START PASSAGE FOR REVIEW
# Day 2 - Exercise 1 

*Local Web Scraping and Summarization Exercise*

### Objective

This python notebook does the same GitHub readme scraping, but uses a local ollama llm, and varies the prompts from a happy developer, to a snarky super hero one...


In [None]:
from openai import OpenAI

# Initialize OpenAI client
client = OpenAI()

# use local ollama model
OLLAMA_BASE_URL = "http://localhost:11434/v1"
ollama = OpenAI(base_url=OLLAMA_BASE_URL, api_key='ollama')
clientModel = "gemma3:4b"



### GitHub README Fetching and Display Utilities

This section defines helper functions to extract repository information, fetch README files from GitHub, and display summaries in Jupyter notebooks.

In [None]:
import requests
from urllib.parse import urlparse
from IPython.display import Markdown, display

# Extract GitHub owner and repo name from URL
def extract_repo_parts(url: str):
    parsed = urlparse(url)
END PASSAGE FOR REVIEW
TASKS:
**1.** Summarize the GitHub README notebook in two sentences.
**2.** Finish out the next part of the GitHub README notebook, picking up right after its last line.
The rows have nothing to do with the GitHub README notebook.
START AVAILABLE DATA
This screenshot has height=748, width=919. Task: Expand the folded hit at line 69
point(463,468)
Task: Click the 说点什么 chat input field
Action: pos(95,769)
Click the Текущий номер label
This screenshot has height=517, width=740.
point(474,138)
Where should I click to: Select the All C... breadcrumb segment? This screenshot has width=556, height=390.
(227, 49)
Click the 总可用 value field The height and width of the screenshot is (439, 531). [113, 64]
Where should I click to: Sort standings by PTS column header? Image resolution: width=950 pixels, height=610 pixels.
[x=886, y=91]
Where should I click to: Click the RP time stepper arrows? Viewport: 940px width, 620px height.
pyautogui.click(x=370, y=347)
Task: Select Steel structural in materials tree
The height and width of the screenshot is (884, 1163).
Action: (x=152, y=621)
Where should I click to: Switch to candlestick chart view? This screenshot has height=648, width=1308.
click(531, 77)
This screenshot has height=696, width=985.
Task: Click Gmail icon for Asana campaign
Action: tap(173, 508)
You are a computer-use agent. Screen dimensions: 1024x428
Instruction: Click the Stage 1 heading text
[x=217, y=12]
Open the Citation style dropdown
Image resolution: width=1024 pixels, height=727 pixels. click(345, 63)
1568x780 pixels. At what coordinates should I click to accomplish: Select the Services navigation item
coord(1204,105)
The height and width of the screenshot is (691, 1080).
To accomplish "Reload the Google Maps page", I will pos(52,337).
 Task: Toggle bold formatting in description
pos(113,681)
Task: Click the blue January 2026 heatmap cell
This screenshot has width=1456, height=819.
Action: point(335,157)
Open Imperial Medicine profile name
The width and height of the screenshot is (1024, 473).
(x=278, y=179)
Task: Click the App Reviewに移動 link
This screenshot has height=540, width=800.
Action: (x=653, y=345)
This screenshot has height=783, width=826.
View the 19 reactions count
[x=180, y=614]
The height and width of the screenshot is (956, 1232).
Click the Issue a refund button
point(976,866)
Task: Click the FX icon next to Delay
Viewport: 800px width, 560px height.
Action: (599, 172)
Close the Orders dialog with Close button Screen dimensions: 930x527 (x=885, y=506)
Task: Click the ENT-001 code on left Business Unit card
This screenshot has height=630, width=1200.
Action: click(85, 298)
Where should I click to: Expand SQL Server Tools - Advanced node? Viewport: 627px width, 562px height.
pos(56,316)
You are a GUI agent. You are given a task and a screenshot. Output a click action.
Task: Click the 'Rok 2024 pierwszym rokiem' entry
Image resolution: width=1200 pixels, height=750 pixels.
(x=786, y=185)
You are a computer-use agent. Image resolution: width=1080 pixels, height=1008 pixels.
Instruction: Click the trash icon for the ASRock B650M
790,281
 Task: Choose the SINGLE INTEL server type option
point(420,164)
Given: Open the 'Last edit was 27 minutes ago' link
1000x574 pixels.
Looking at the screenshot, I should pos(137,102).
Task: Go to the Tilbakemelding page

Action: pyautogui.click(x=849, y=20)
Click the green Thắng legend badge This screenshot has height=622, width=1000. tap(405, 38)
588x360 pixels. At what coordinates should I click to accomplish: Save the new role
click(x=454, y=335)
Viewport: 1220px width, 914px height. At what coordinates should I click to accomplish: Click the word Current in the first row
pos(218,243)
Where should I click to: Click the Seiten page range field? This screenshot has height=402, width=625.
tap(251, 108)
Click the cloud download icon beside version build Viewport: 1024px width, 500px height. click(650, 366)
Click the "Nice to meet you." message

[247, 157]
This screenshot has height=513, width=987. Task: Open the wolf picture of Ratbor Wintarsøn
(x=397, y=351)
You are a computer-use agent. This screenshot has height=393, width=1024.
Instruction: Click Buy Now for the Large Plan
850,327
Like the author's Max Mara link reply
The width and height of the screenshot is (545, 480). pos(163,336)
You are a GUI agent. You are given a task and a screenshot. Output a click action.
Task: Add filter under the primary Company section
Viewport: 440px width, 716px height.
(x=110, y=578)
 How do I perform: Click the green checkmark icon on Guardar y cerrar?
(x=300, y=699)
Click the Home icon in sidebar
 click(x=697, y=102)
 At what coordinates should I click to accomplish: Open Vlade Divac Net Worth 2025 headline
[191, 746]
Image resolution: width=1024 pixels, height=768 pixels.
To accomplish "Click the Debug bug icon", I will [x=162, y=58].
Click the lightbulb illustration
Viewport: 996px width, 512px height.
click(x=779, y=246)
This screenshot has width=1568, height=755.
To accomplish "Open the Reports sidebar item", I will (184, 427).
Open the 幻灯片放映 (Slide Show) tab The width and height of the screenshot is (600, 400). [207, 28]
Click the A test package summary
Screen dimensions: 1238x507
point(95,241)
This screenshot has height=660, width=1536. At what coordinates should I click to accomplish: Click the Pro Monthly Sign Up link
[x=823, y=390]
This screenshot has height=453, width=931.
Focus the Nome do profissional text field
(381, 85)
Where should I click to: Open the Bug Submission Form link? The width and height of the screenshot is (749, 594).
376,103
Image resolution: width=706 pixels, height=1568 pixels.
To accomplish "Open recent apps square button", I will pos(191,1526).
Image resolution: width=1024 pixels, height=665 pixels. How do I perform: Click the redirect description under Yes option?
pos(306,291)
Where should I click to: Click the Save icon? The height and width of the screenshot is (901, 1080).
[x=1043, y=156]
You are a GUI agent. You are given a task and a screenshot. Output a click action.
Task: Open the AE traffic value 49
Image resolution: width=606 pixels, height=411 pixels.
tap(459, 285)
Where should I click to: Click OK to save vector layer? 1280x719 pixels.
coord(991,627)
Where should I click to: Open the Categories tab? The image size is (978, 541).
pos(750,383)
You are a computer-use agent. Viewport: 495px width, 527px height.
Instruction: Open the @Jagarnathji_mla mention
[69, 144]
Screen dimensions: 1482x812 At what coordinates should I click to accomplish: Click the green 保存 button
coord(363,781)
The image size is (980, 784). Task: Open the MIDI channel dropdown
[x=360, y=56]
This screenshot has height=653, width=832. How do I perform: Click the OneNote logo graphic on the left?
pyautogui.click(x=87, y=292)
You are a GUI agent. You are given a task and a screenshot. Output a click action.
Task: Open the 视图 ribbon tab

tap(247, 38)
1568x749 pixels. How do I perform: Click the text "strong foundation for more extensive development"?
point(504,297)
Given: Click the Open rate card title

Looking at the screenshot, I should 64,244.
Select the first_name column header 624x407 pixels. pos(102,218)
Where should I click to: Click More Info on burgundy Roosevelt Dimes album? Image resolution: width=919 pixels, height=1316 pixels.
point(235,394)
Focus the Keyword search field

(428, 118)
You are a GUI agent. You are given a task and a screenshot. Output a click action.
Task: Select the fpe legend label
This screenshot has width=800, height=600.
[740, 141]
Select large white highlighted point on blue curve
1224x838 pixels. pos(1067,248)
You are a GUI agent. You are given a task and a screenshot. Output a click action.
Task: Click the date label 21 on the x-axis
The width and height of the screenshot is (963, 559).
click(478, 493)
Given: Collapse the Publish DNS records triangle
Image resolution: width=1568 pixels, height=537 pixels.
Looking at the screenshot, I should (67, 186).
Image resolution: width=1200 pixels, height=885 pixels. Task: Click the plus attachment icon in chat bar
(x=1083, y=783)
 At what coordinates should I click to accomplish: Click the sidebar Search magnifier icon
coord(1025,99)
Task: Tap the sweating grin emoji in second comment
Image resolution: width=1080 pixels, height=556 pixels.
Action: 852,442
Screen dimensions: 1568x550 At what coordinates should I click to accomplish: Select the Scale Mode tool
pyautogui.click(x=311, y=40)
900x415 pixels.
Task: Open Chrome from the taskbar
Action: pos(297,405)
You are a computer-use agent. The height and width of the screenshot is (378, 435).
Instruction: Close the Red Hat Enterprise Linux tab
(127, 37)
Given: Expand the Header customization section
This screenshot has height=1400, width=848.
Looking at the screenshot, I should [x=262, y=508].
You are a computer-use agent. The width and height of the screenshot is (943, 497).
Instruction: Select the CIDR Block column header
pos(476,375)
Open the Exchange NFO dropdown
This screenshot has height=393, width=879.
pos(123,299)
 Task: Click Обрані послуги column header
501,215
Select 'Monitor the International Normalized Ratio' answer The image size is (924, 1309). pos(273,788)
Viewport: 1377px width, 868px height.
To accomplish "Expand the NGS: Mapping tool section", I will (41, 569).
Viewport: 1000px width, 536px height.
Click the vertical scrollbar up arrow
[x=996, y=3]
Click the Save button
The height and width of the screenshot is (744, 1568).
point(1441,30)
END AVAILABLE DATA
ANSWERS BELOW:
**1.** The notebook repeats a GitHub README scraping exercise with a local Ollama model, gemma3:4b, served at localhost, and changes the prompts from a happy developer voice to a snarky superhero one. It sets up the OpenAI and Ollama clients, then defines helper functions that pull repository information from a URL, fetch README files from GitHub, and display summaries in Jupyter.

**2.**
    parts = parsed.path.strip('/').split('/')
    if len(parts) < 2:
        raise ValueError(f'Invalid GitHub repo URL: {url}')
    return parts[0], parts[1]

# Fetch README.md from main or master branch of GitHub repo
def fetch_readme(owner: str, repo: str):
    branches = ['main', 'master']
    for branch in branches:
        raw_url = f"https://raw.githubusercontent.com/{owner}/{repo}/{branch}/README.md"
        r = requests.get(raw_url)
        if r.status_code == 200:
            return r.text
    raise FileNotFoundError(f'README.md not found on main or master branch for {owner}/{repo}')

# Display summary nicely in Markdown inside Jupyter
def display_summary(text: str):
    display(Markdown(text))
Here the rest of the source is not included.